Playing for Thrills
Wang Shou
No Exit pbk, 325pp, £6.99
Review by Gerald Houghton (1997)
The narrator of Playing For Thrills falls under investigation for a decade-old murder when his former friend finally fetches up, beheaded. The problem is not so much that he has to clear his name as satisfy himself as to whether or not he was responsible. Friends give contradictory evidence, and the girl he was supposedly hooked-up with at the time cannot be found.
Despite its day-glo colours and ludicrous comparisons to John Woo, Shuo’s novel has far more in common with the films of Wong Kai-Wai than anything in that tiresome two-(ham)fisted oeuvre. French cinema, especially the likes of Kassovitz’s La Haine, tells us more about the boastful Beijing underclass Shou paints than our own notions of contemporary China.

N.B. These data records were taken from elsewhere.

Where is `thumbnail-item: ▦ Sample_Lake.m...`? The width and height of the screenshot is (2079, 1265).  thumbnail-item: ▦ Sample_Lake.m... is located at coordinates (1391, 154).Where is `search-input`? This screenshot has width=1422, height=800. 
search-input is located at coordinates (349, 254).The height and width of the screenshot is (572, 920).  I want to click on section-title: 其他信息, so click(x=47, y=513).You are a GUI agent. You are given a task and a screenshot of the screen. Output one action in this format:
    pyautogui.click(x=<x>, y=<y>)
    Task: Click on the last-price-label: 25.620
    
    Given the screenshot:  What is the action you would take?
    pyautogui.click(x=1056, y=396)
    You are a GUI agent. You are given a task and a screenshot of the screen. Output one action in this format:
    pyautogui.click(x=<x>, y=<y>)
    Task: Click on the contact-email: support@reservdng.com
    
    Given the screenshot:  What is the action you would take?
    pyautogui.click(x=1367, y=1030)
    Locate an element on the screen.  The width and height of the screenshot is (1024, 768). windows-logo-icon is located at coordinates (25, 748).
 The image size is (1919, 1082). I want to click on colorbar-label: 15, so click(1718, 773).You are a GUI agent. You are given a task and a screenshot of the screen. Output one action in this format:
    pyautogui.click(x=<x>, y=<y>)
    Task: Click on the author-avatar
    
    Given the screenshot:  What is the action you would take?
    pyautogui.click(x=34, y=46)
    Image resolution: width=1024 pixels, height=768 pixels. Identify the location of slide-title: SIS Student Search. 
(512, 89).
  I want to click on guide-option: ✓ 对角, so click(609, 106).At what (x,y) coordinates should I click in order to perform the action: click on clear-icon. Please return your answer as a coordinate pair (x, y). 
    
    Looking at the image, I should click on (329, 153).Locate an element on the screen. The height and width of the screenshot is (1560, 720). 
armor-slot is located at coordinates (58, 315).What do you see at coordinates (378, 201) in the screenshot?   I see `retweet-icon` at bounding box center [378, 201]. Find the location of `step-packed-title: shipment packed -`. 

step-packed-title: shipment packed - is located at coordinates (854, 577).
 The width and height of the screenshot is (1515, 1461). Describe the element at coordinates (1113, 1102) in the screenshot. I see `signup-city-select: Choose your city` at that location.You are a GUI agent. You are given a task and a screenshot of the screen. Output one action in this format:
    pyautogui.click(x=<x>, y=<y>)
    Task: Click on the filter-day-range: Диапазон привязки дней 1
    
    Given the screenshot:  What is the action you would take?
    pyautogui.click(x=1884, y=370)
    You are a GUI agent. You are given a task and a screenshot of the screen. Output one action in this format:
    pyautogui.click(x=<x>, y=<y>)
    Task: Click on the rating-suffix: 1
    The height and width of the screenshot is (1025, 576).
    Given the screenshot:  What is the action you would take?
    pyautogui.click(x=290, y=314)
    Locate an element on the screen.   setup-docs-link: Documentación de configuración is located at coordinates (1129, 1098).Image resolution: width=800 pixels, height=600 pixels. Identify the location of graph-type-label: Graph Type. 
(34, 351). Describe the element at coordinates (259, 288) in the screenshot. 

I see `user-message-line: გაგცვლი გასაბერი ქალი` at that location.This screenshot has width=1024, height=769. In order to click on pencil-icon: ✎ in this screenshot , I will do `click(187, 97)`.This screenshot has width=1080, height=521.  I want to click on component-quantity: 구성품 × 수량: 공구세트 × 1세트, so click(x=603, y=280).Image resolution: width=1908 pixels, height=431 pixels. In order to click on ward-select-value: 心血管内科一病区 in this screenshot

But lest you imagine it’s all simple flip-hip disaffection, structurally the book finds echoes in Kafkaian nightmare and dream sequences reminiscent of the Japanese writer Haruki Murakami. And finally, before we collapse under the dead-weight of references, the looming end cannot help but reminds us of literary gamester James Sallis. The book is a quest not for answers (there are precious few) but identity. The narrative pull is not towards resolution and revelation for, as someone concludes, ‘At most we can put off the inevitable for a while’.
Far from the simple crimer the cover suggests, an engagingly sophisticated animal, and, as such, a major new feather in No Exit’s ambitious cap.